Community

From the very beginning, the formation of individual branches (prior to the creation of the Society in 1961) was based on community. Individuals came together with a shared interest in genealogy and family history. They wanted to share with and learn from each other and to work jointly on projects that would benefit all members. When the Society itself was created from members of those participating branches, the goal remained the same – to work together in mutually beneficial ways to enhance genealogy for all.

Whether it was as individual branches, or as a Society, members worked on projects in their own areas, knowing that they could count on others across the province to do the same. This reciprocal relationship ensured that, although a person might not be living in an area of genealogical interest to them, their efforts were valuable to someone else; conversely, others were working on their behalf to make information available that would affect their ancestral research. This was and continues to be our symbiotic relationship.

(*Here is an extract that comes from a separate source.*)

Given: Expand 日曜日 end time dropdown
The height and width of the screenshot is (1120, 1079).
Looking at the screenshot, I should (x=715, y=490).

We can all benefit from one another’s knowledge and skills. Often people meet others from the same family line or with the same geographic area of interest. That introduction and subsequent relationship often plays a major role in breakthroughs for one or both parties. Discussing family research with an individual or in a group setting that is provided through the general and special meetings throughout our organization allows people to share methodologies, best practices and skills.

A sense of camaraderie and companionship often develops and furthermore, a deeper participation and commitment to ensure that others will have the same opportunities to access records, to develop a deeper understanding of family history research, and to work and advocate on behalf of items of specific interest to genealogists, not only within the area, but across the province, the country and around the globe. That community extends again when people meet one another at conferences or in other settings. The OGS is as much a service organization as it is anything else and members strive to serve one another and the broader heritage community.